> **Passage**
Saw-inspired horror slowly deletes your PC's files as you scramble to pay the ransom
Malware recruits Billy the Puppet to extort money
Video A new strain of ransomware is adding psychological tactics to its code to try and extort money faster, borrowing from cult horror film franchise Saw.
The Windows malware, dubbed BitcoinBlackmailer.exe or JIGSAW, follows the usual practice of encrypting the victim's files, and adding a .FUN extension for giggles. A popup screen bearing the face of Saw character Billy the Puppet then starts to make demands.
The screen displays a countdown timer and the victim is asked for $20 in Bitcoin to unencrypt the files. But as the hours tick by, the malware will begin to delete files – first only a few, but the number will rise, as will the ransom needed to unencrypt them.
After 72 hours, all of the files on the target computer will be deleted, and the ransom will have risen to $150-worth of Bitcoins.
The user can always turn off the computer, but when it's turned back on again 1,000 files will be deleted as punishment.
"Using horror movie images and references to cause distress in the victim is a new low," said Andy Settle, head of special investigations at security firm Forcepoint.

> **Information supplied**
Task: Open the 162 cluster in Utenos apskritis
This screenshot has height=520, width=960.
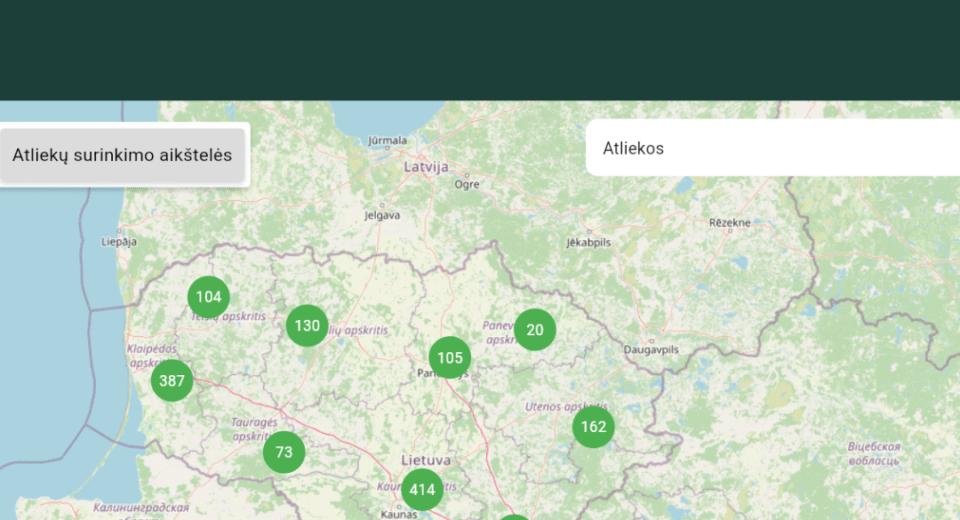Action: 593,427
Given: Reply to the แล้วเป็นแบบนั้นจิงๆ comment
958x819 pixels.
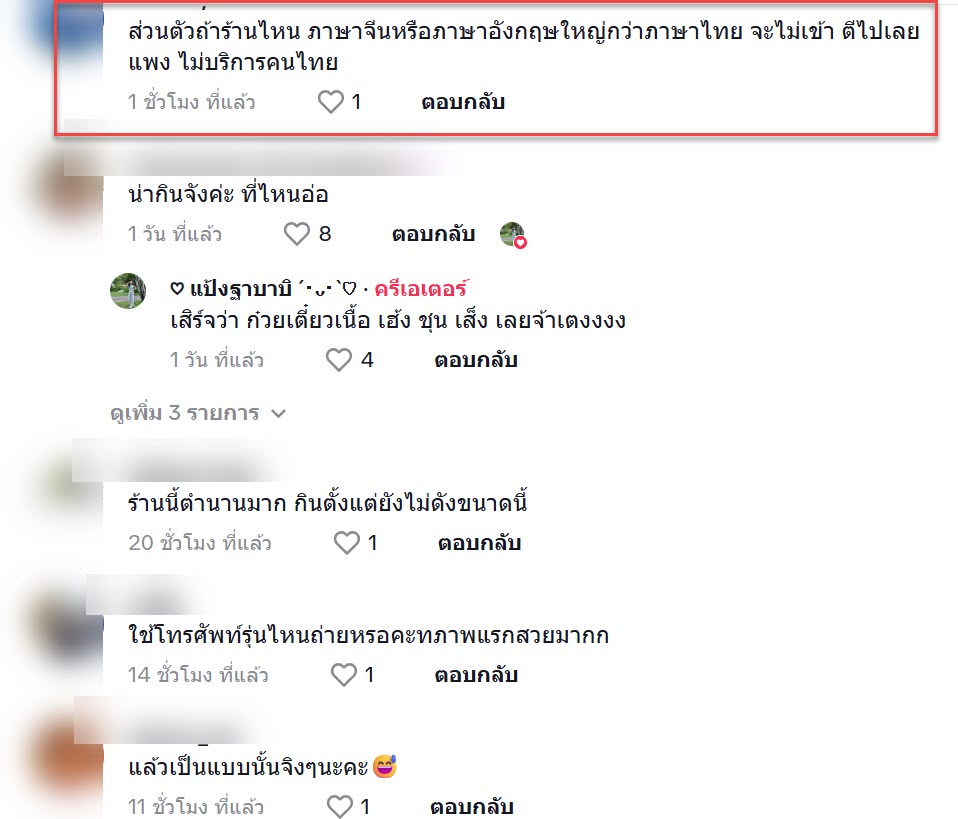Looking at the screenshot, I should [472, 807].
==
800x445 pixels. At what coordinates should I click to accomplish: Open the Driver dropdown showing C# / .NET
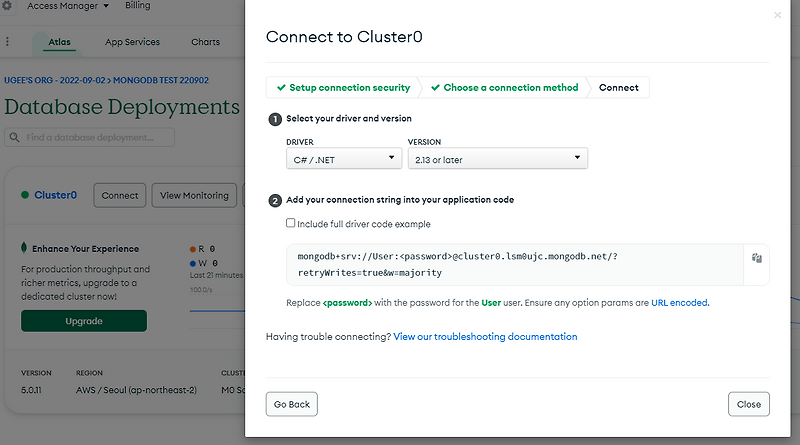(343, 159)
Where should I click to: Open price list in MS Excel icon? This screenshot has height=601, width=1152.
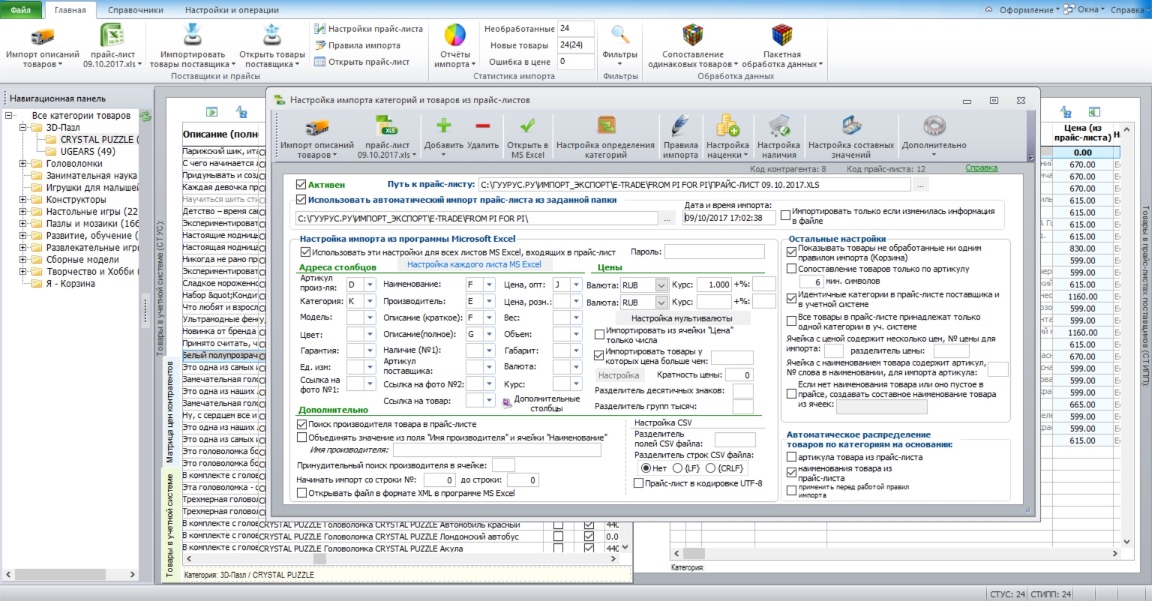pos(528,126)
...
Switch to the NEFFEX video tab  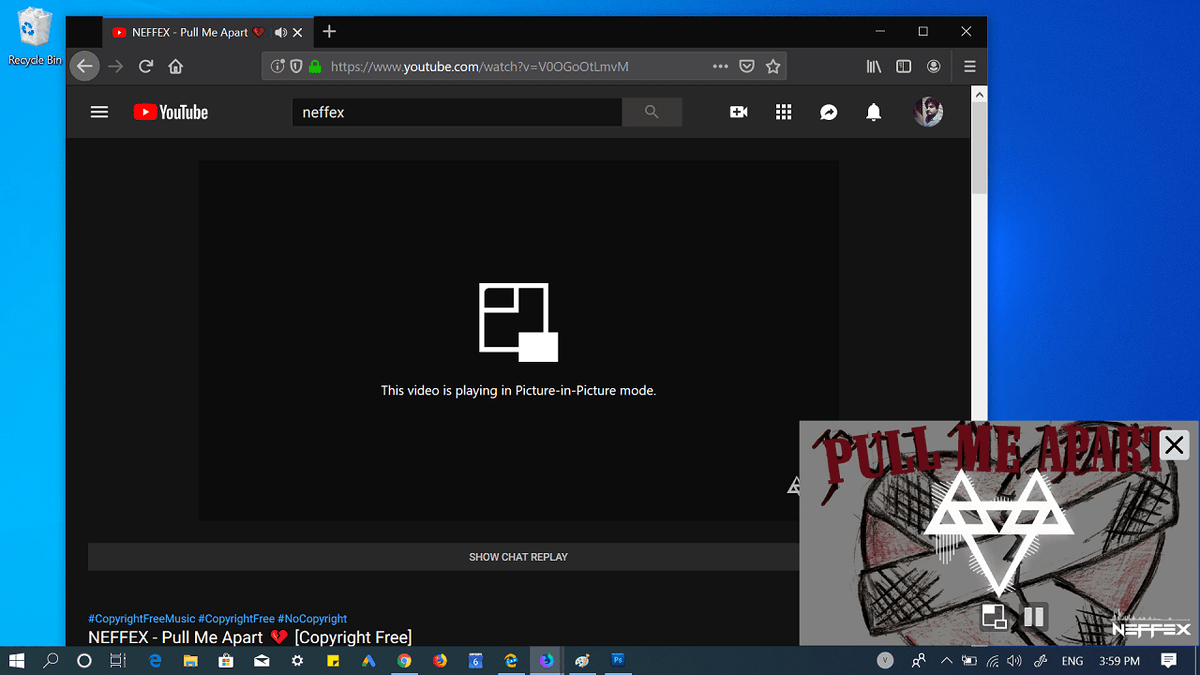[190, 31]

> **Required action A**
In the article on the Saw-inspired ransomware, how much is the ransom after 72 hours?
> **Required action B**
From the article on the Saw-inspired ransomware, reproduce the text between "The screen displays" and "security firm Forcepoint.", inclusive.
> **Required action C**
Write a continuation of the article on the Saw-inspired ransomware, starting after its final sentence.

> **Answer A**
$150 worth of Bitcoins.

> **Answer B**
The screen displays a countdown timer and the victim is asked for $20 in Bitcoin to unencrypt the files. But as the hours tick by, the malware will begin to delete files – first only a few, but the number will rise, as will the ransom needed to unencrypt them.
After 72 hours, all of the files on the target computer will be deleted, and the ransom will have risen to $150-worth of Bitcoins.
The user can always turn off the computer, but when it's turned back on again 1,000 files will be deleted as punishment.
"Using horror movie images and references to cause distress in the victim is a new low," said Andy Settle, head of special investigations at security firm Forcepoint.

> **Answer C**
"The depths the author has gone to, with real-time scrolling text, countdown timer, increasing ransom amount and the horror associations, plays on the mind of those who may have seen the movie or even those who are vulnerable or of a nervous disposition."
The infection comes from either downloading the malware from a cloud repository named 1fichier.com – which has since been shut down – or from pornography websites. In the latter case, the message is altered to "YOU ARE A PORN ADDICT. STOP WATCHING SO MUCH PORN. NOW YOU HAVE TO PAY," and the face of Billy is replaced with pink flowers.
Thankfully, for all their psychological cleverness, the malware writers aren't that good at what they do. The application is written in .NET and has proven to be rather easy to get around, with the decryption key left in the source code.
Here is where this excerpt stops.